Уважаемый Читатель, я чувствую, что настало время предоставить слово самому Павлу Белобрысову. Но прежде - небольшое предисловие.
После того как в 2124 году Алексей Строчников опубликовал свой нашумевший роман "Аякс и Ма-руся", в мировой литературе возникло понятие "двуединый роман" (или "роман в романе"). В наше время у Строчникова немало последователей, и недаром десять лет тому назад литературовед Альфред Ренг выдвинул свою "Теорию яйца", согласно которой каждый роман отныне должен состоять из "белка и желтка", то есть из двух повествований, ведущихся в двух разных стилевых и хронологических планах, но объединенных единым замыслом ("скорлупой"). Ренга поддержал известный критик Замечалов, попутно не без ехидства напомнив в своей статье, что один русский писатель, живший и работавший в Ленинграде, уже в последней четверти двадцатого века осмелился предпринять нечто подобное.
Я не писатель. Но я тоже "осмелюсь". Не из подражания литературной моде, а чтобы соблюсти документальность и фактологическую последовательность в описании характера Павла Белобрысова, я вынужден вложить в свое повествование "желток" - то есть все то, что Белобрысов сам поведал мне якобы о себе самом.

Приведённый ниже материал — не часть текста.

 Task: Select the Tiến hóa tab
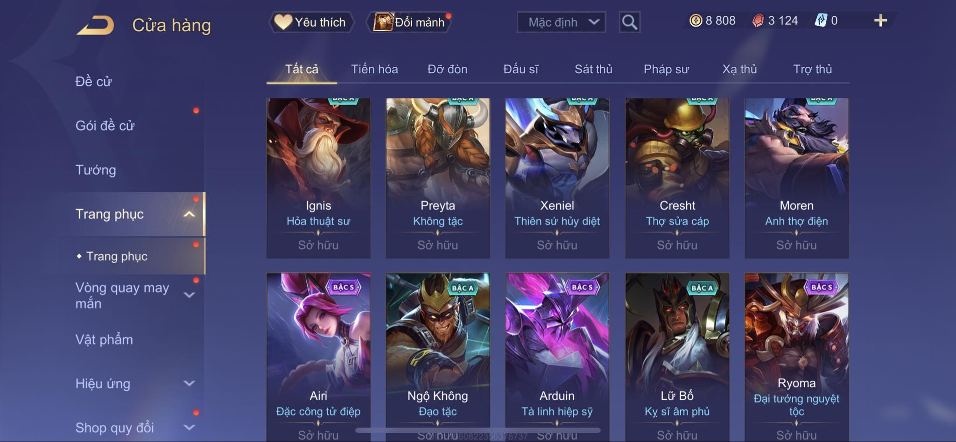[374, 69]
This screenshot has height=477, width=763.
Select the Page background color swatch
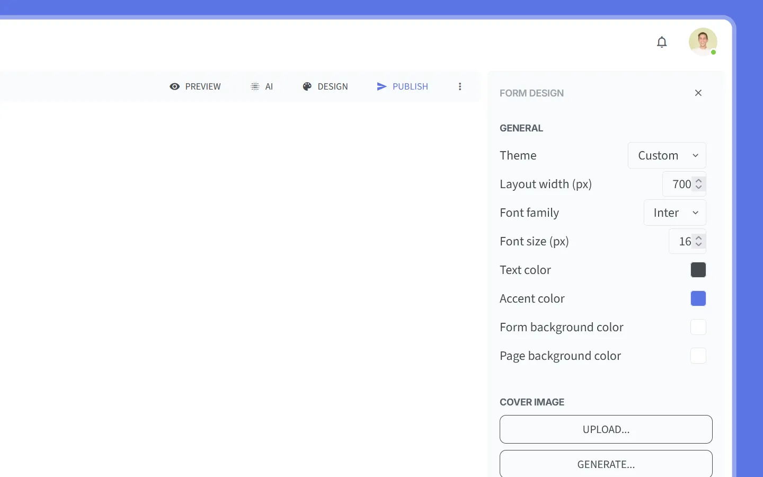pos(698,356)
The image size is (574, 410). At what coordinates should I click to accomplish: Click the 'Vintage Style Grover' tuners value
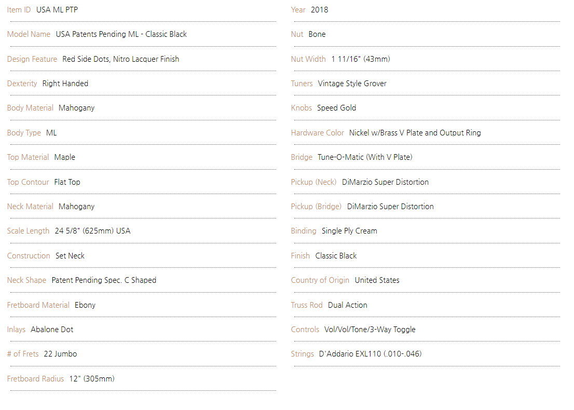pyautogui.click(x=352, y=84)
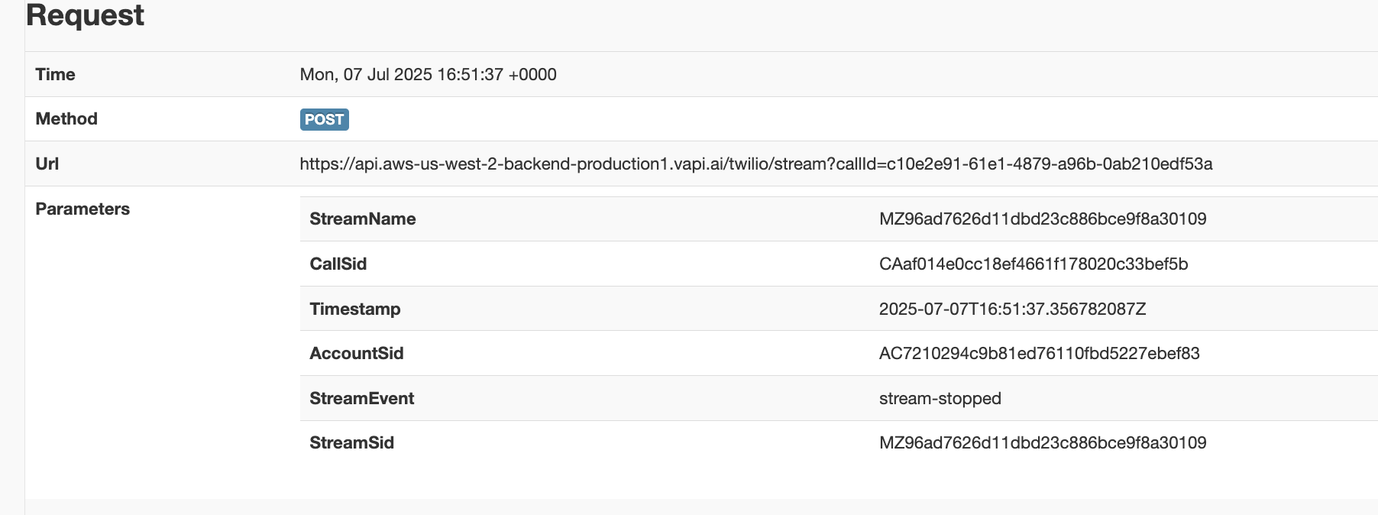Click the AccountSid parameter label
Screen dimensions: 1378x515
point(356,353)
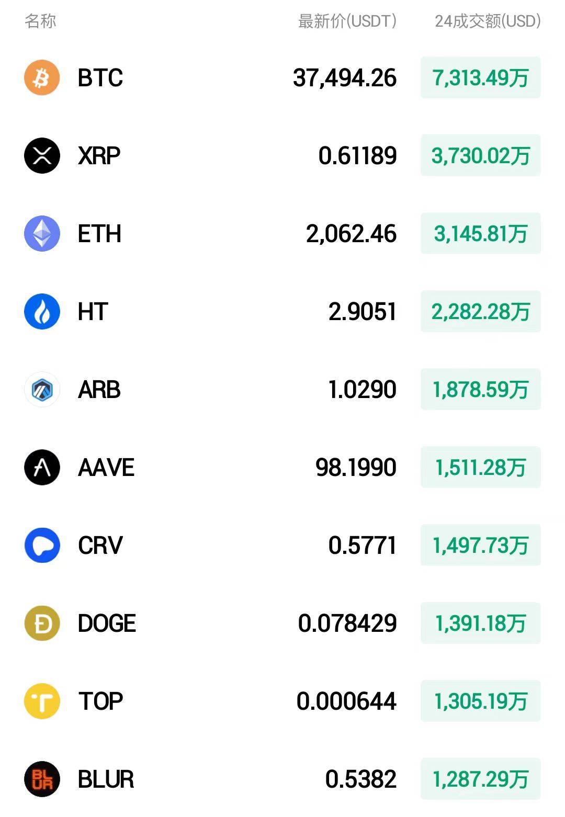
Task: Tap the black XRP logo icon
Action: 42,156
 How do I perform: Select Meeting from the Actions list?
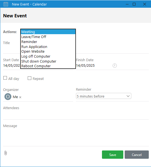pos(48,32)
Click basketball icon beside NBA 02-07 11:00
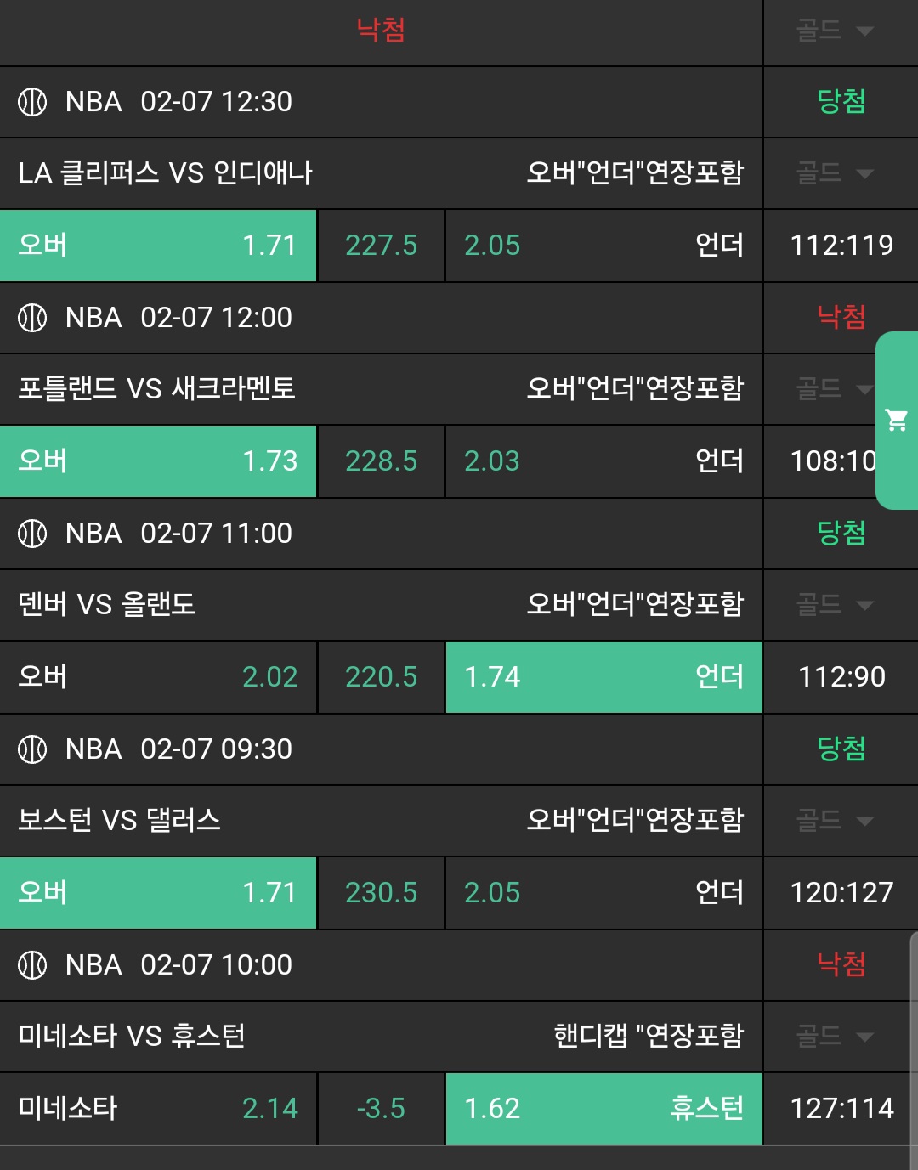 [x=32, y=534]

Напомню, что память моя равняется 11,8 по шкале Гроттера-Усачевой и из 100 процентов устной информации я усваиваю 97. Однако, учитывая кривую временной утечки по формуле Лазаротти, смысловая точность моего пересказа будет равняться 88 процентам. Что касается стилевой достоверности, то она будет ниже смысловой на 6,4 процента. Это объясняется тем, что не все архаические выражения поддаются расшифровке, а также и тем, что порой Белобрысов вставлял в свою речь слова, которые нельзя воспроизвести в печати.
В своих "откровениях" Белобрысов не придерживался событийной последовательности, я же попытаюсь придать всему услышанному от него некоторую биографическую хронологичность. Тем не менее в повествовании будут пробелы, оно будет "рваным", фрагментарным, и сюжетной завершенности здесь не ждите. Я не намерен "склеивать" разрозненные эпизоды и, разумеется, ничего не собираюсь добавлять от себя.
Пересказ будет идти от первого лица. Теперь о названии. Пусть каждый Уважаемый Читатель, прочтя этот "роман в романе", сам мысленно озаглавит его по своему вкусу и разумению. Я же назову эту вещь так:
Я родился в Ленинграде 9 февраля 1948 года.
Павел Белобрысов - так записали меня в метрике. Имени я никогда не менял, а фамилию - несколько раз. Потом вернулся к прежней, настоящей. Ну, в нынешнюю эпоху это и не имеет значения. Хоть Ванькой-Встанькой себя назови или, наоборот, Буддой Иисусовичем,- никто не придерется. Ведь письменная документация отменена, и каждый говорит о себе правду и каждый тебе верит. Люди совсем врать разучились. Иногда даже скучно мне из-за этого. Я, может, последний человек на Земле, который врать еще умеет.
Но тебе, Степан, я всегда правду говорю. Знаю, знаю, ты меня чокнутым считаешь. Я тоже считаю, что ты с приветиком немножко. Это нас роднит. Их не разогнать хворостиной, Их дружба - как прочный алмаз:
На похороны, на крестины Друг к другу ходили не раз. Между прочим, Степа, в дни моей молодости люди дружили крепче. Ведь дружба - это союз. Союз всегда, сознательно или подсознательно, возникает против кого-то, для взаимовыручки. А сейчас врагов ни у кого нет. Но и друзей таких прочных, как прежде были, тоже нет. Ну, это я не о тебе. Ты-то свой в доску, ты друг настоящий.
Валентина Витальевна, моя мать, бухгалтершей была. Она все в жактах и домохозяйствах работала.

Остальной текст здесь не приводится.